Green Living Certification
Chapter 5 - Do more
Page 2 of 3

5.1 Your Vehicle


Now, we already discussed this a bit, but vehicles are a major contributor to pollution, fossil fuel emissions and the advance of global warming.

A recent study of Australian motorists by the AAA found that almost 80 percent of those surveyed believed that automobiles contribute 32 percent to Australia's overall contribution to the Greenhouse Effect. In fact, the AAA says, automobiles only contribute about 8 percent, and come in third behind power plants and agriculture.

In most developed countries, that split is about the same - power generating will almost always be the primary pollutant, with cars not far behind. In the United States, overall emission from vehicles have decreased a bit in recent years, but are still higher than 1990 levels and account for as much as 45% of the country's emissions.

And now, here's the rub. Although we can try to consume less energy, there's little way we can feel as if we are having an impact on our contribution to the reduction of fossil fuels other than working on our transportation choice.

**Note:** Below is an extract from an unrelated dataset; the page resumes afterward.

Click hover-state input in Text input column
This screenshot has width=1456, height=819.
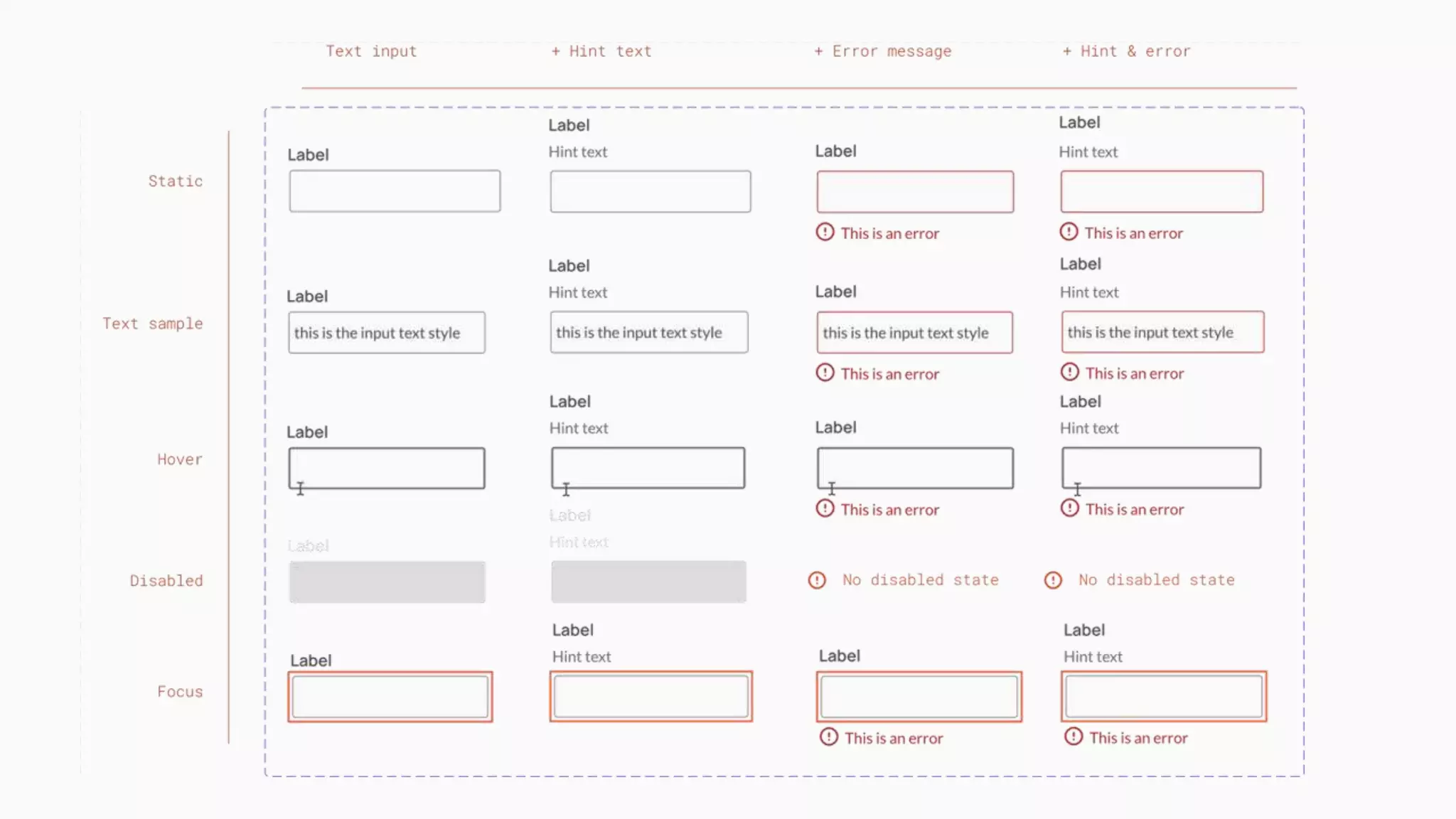[x=387, y=468]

In many parts of the world, people must use cars to get from point A to point B. Either mass transportation is not available at all, or it is not available widely enough to provide primary transportation for the country's residents.

So, what can you do? Since this is a chapter dealing with more dramatic changes you can make in your habits to affect change, how about these ideas: Buy a smaller, non high-performance car; drive less; use public transportation when you can; and carpool whenever possible.

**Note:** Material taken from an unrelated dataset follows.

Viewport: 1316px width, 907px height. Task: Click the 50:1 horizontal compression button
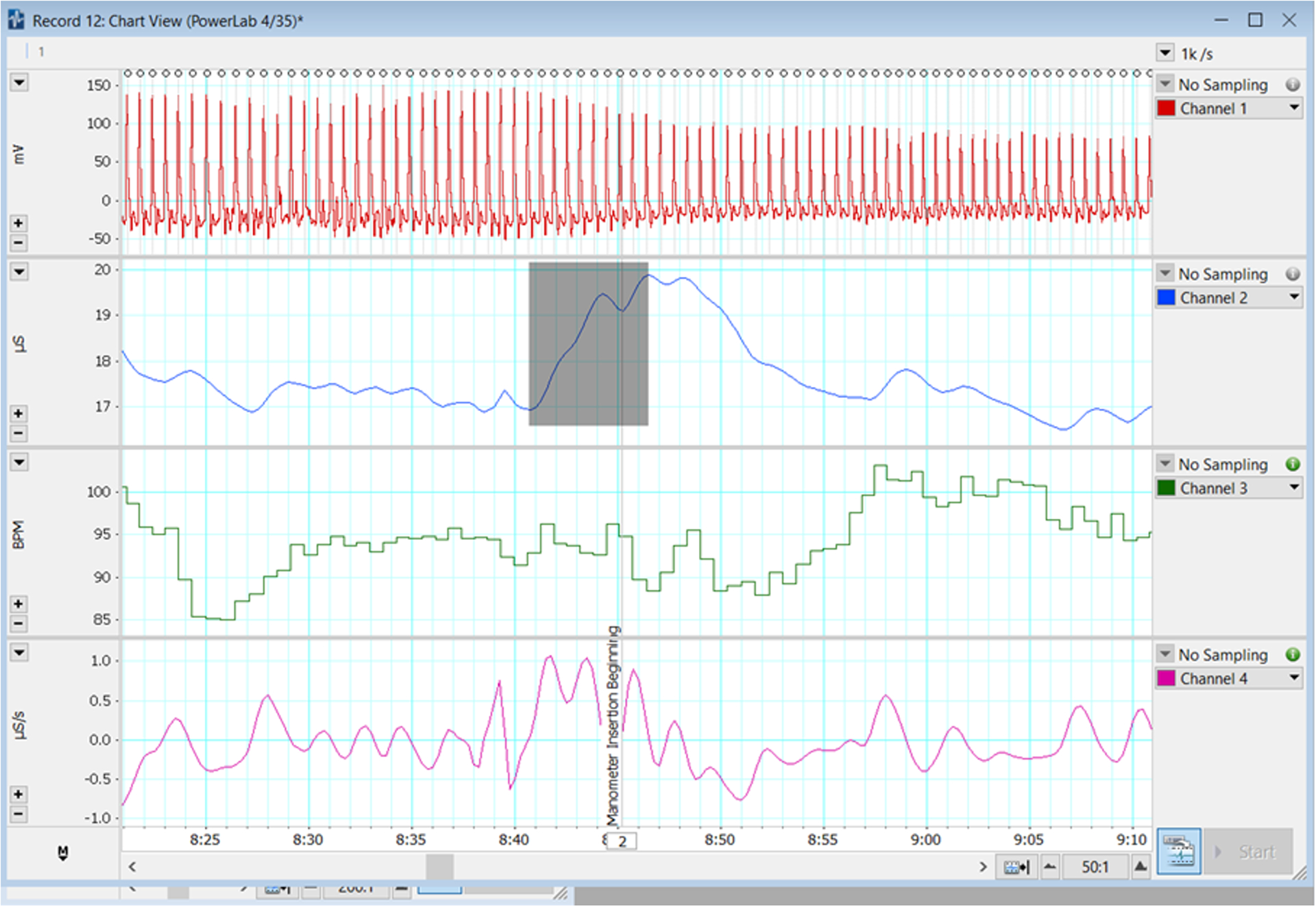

For many people, these constitute big changes, particularly in America where people are less likely to use public transportation and are loyal and dedicated to their cars (often of the gas-guzzling variety). What difference can you make? Let's look at some numbers.





According to one study, one American switching to mass transit for a year could result in big impact - the reduction of hydrocarbons by 9 pounds and the reduction of carbon monoxide by 62 pounds.

In fact, for each full, 40-foot long bus you see, that's 58 cars off the road. And although we know buses aren't environment friendly, one bus equals fewer emissions than those 58 cars.

If you still want to drive, but are willing to make a major change there, consider purchasing a new car.

You have two choices - you can buy a hybrid car or you can purchase a smaller car than you currently have. The best option is to purchase a small hybrid car. That's surely the best of both worlds, but many more makes of larger vehicles are being offered in hybrid versions, so if you must have your large car (even a 7-passenger one), there are still environmentally friendly options for you.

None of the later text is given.